# PROBLEMS AND TASKS:
A. In the commit diff, what value is NUM_ROUTING_SAMPLES changed to?
B. Please set out the stretch of the records from the line containing "You are a computer-use agent. Image" through the end of the records as a numbered list, skipping blank lines and leaving out the pictures.

# TEXT BLOCK:
--- start ---
[https://nvbugs/5680133][fix] Implement customizable router for cutlass MoE.

hyukn · hyukn · commit acd8694b88f8 · 2025-11-28T01:47:42.000Z
Signed-off-by: Yukun He &lt;23156053+hyukn@users.noreply.github.com&gt;
diff --git a/cpp/tensorrt_llm/kernels/cutlass_kernels/include/moe_kernels.h b/cpp/tensorrt_llm/kernels/cutlass_kernels/include/moe_kernels.h
@@ -960,7 +960,8 @@ struct GemmProfilerBackend
         }
     }
 
-    void prepare(int num_tokens, char* workspace, void const* expert_weights, cudaStream_t stream);
+    void prepare(int num_tokens, char* workspace, void const* expert_weights, cudaStream_t stream,
+        void const* token_selected_experts_customized = nullptr, bool use_customized_router = false);
 
     std::map<std::string, std::pair<size_t, size_t>> getProfilerWorkspaces(int maxM, bool is_tma_ws);
     size_t getWorkspaceSize(int maxM);
@@ -990,7 +991,7 @@ struct GemmProfilerBackend
     nvinfer1::DataType mOType{};
 
     // This will be a unique value for every iteration of warmup and actual bench
-    constexpr static int64_t NUM_ROUTING_SAMPLES = 16;
+    constexpr static int64_t NUM_ROUTING_SAMPLES = 1;
 
     constexpr static int64_t NUM_FUSION_TYPES = 2;
     constexpr static int64_t NUM_SWAP_AB_TYPES = 2;
@@ -1006,8 +1007,9 @@ struct GemmProfilerBackend
     TmaWarpSpecializedGroupedGemmInput::FpXBlockScalingType mScalingType{};
 
 private:
-    void prepareRouting(int num_tokens, char* workspace, cudaStream_t stream);
     void prepareQuantParams(int num_tokens, char* workspace, cudaStream_t stream);
+    void prepareRouting(int num_tokens, char* workspace, cudaStream_t stream,
+        void const* token_selected_experts_customized = nullptr, bool use_customized_router = false);
     void prepareTmaWsInputs(int num_tokens, char* workspace, void const* expert_weights,
         TmaWarpSpecializedGroupedGemmInput::EpilogueFusion fusion, bool swap_ab, cudaStream_t stream);
 };
diff --git a/cpp/tensorrt_llm/kernels/cutlass_kernels/moe_gemm/moe_kernels.cu b/cpp/tensorrt_llm/kernels/cutlass_kernels/moe_gemm/moe_kernels.cu
@@ -4288,7 +4288,8 @@ std::map<std::string, std::pair<size_t, size_t>> GemmProfilerBackend::getProfile
     return out_map;
 }
 
-void GemmProfilerBackend::prepareRouting(int num_tokens, char* workspace_ptr_char, cudaStream_t stream)
--- end ---
# DATASET:
--- start ---
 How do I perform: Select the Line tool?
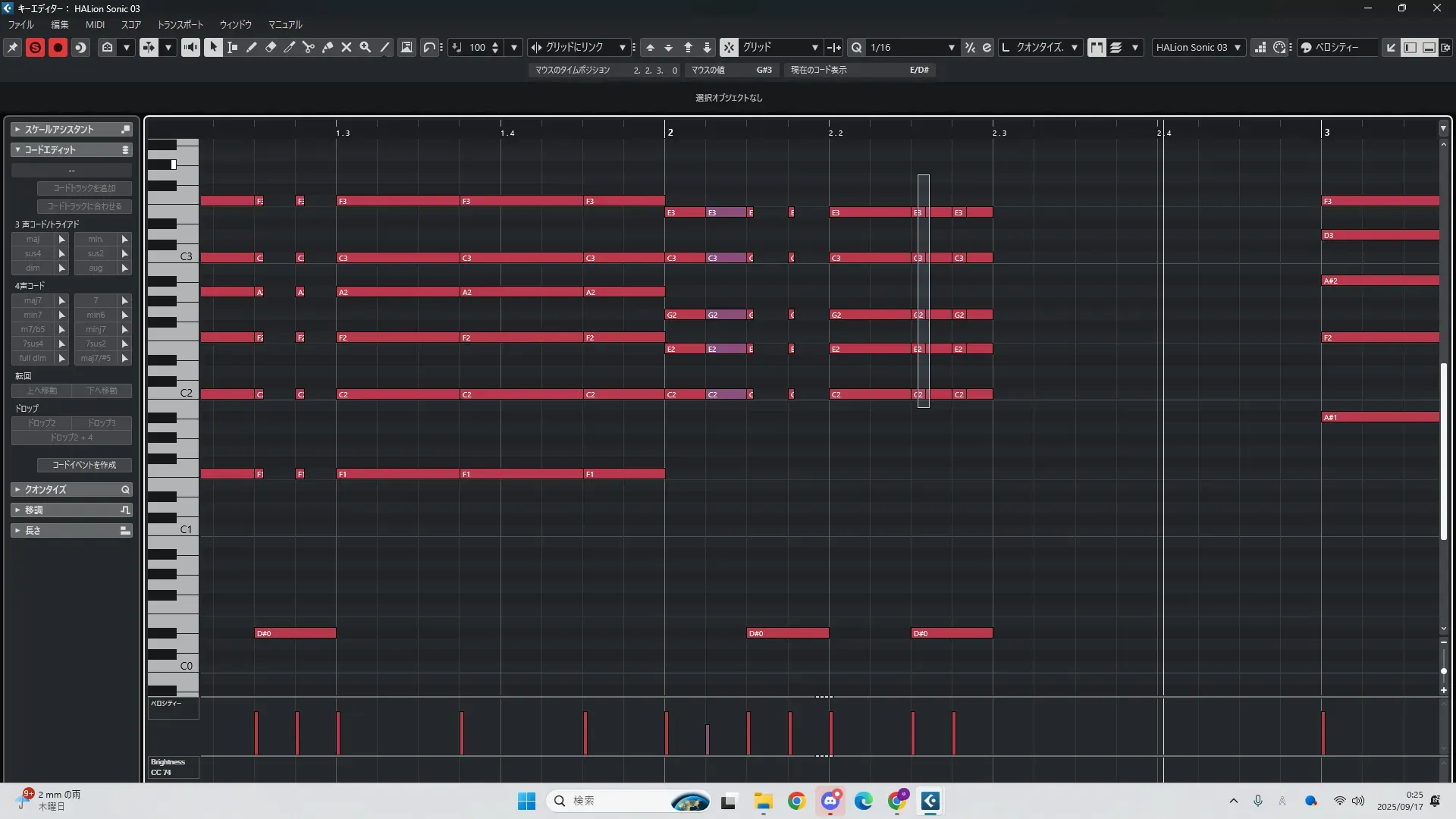(384, 47)
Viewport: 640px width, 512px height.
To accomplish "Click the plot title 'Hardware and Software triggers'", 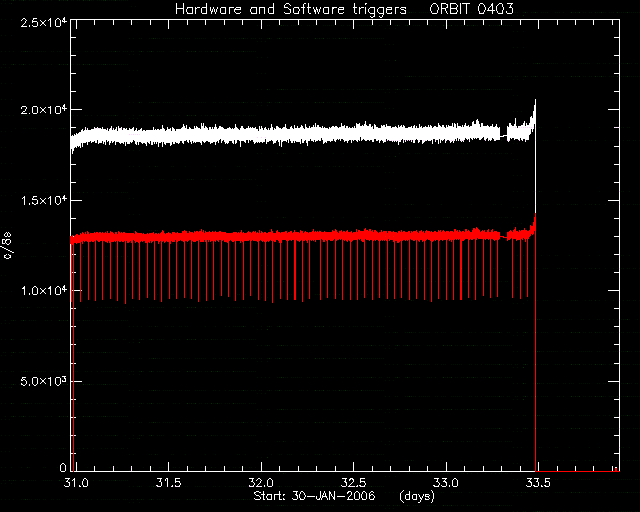I will click(x=291, y=9).
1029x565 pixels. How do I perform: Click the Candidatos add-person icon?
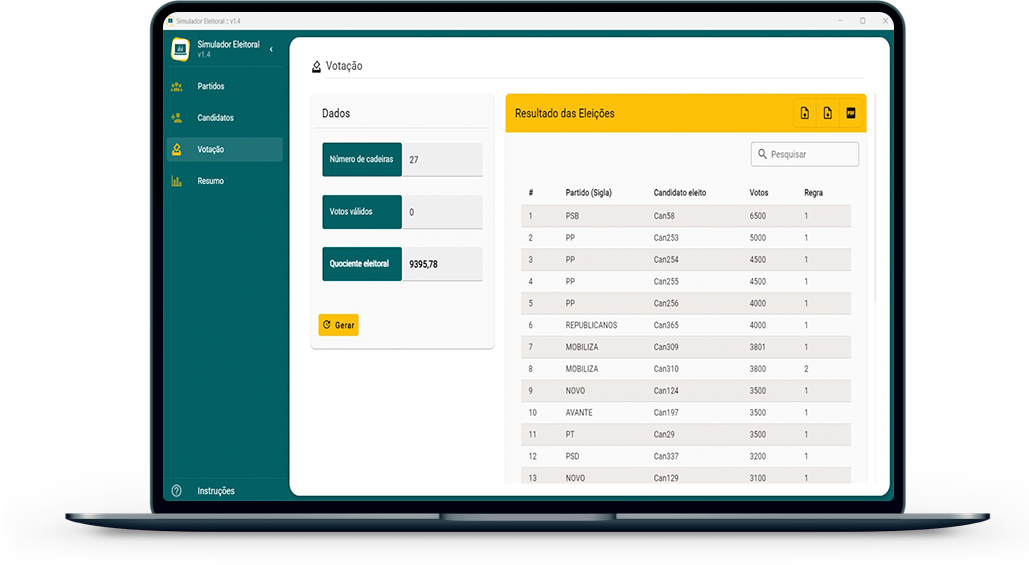coord(177,118)
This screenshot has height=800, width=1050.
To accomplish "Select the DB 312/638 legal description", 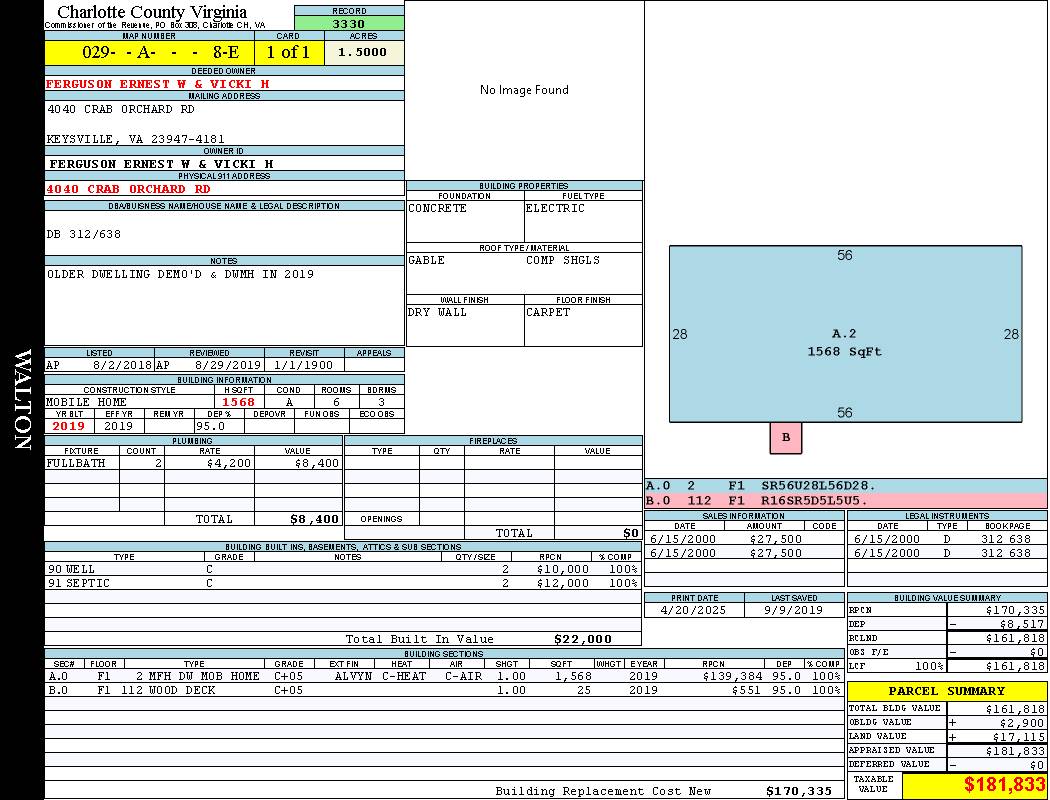I will coord(84,234).
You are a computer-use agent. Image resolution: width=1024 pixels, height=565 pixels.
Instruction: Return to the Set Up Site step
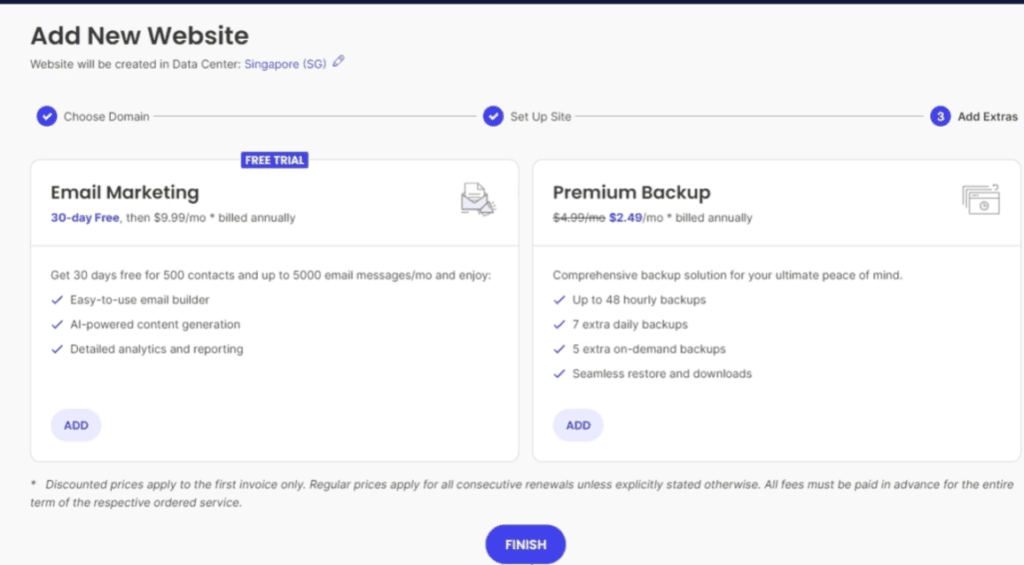tap(540, 117)
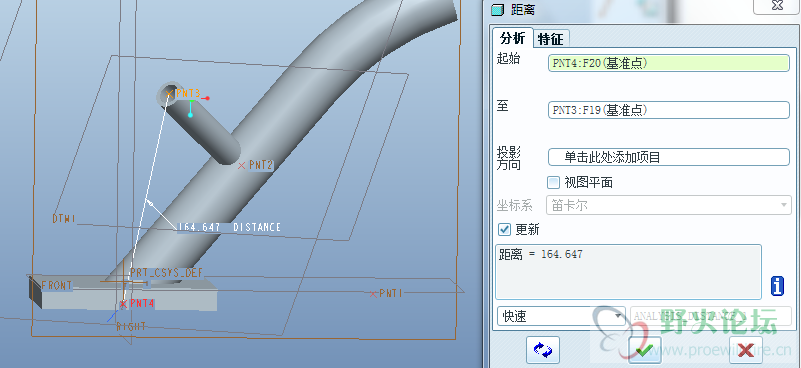Select the PNT1 datum point marker
The image size is (801, 368).
tap(373, 294)
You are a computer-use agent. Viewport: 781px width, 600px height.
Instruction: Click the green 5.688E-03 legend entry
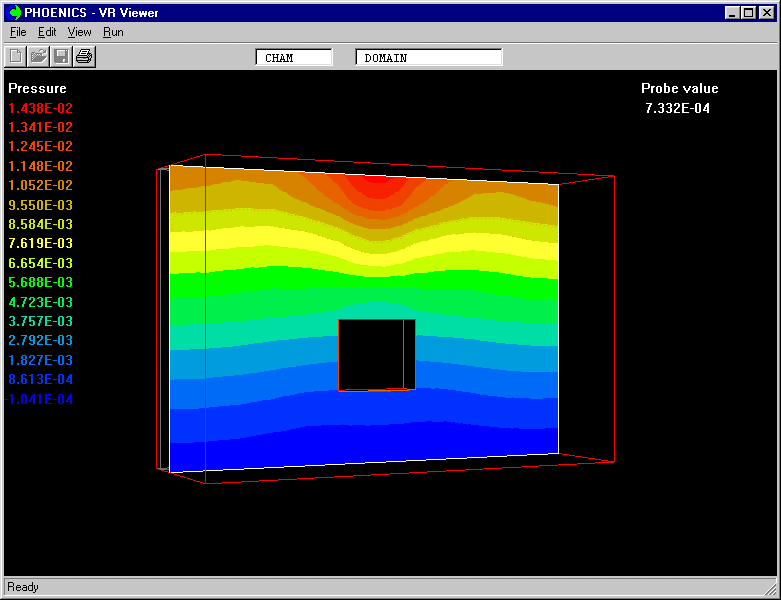pos(40,283)
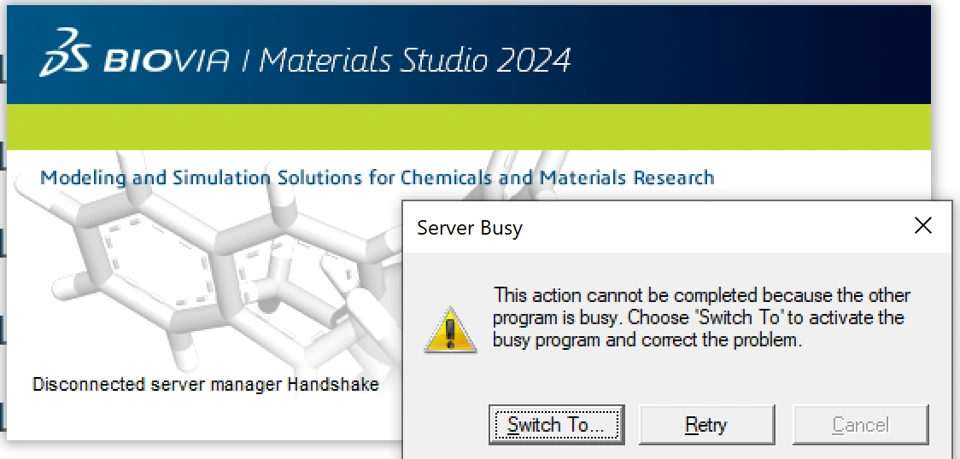
Task: Close the Server Busy dialog
Action: (x=923, y=227)
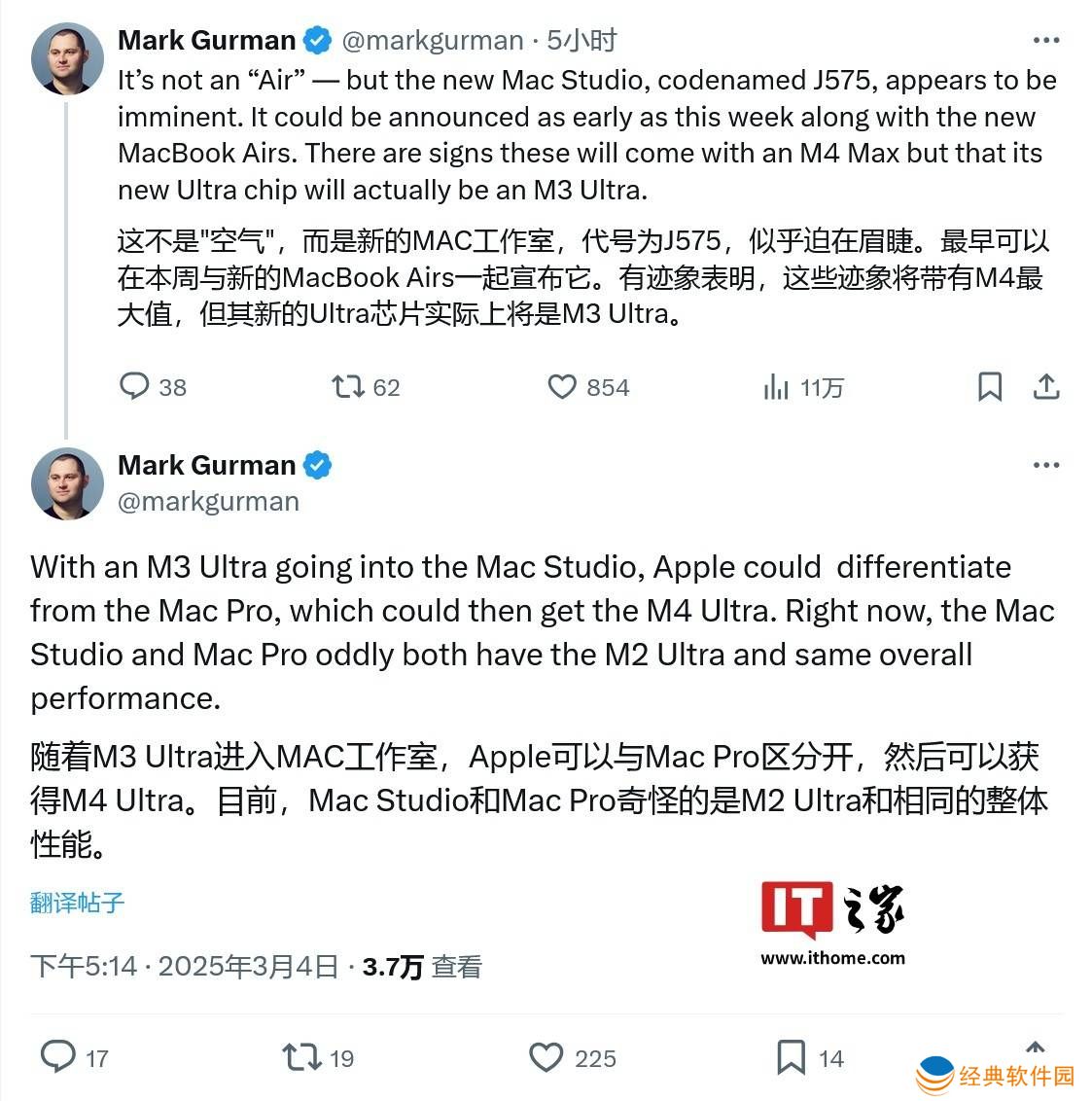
--- end ---
# ANSWER SET:
A. It is changed from 16 to 1.

B.
1. You are a computer-use agent. Image resolution: width=1024 pixels, height=565 pixels.
2. Instruction: Return to the Set Up Site step
3. tap(540, 117)
4. Select the PNT1 datum point marker
5. The image size is (801, 368).
6. tap(373, 294)
7. You are a computer-use agent. Viewport: 781px width, 600px height.
8. Instruction: Click the green 5.688E-03 legend entry
9. pos(40,283)
10. Task: Close the Server Busy dialog
11. Action: (x=923, y=227)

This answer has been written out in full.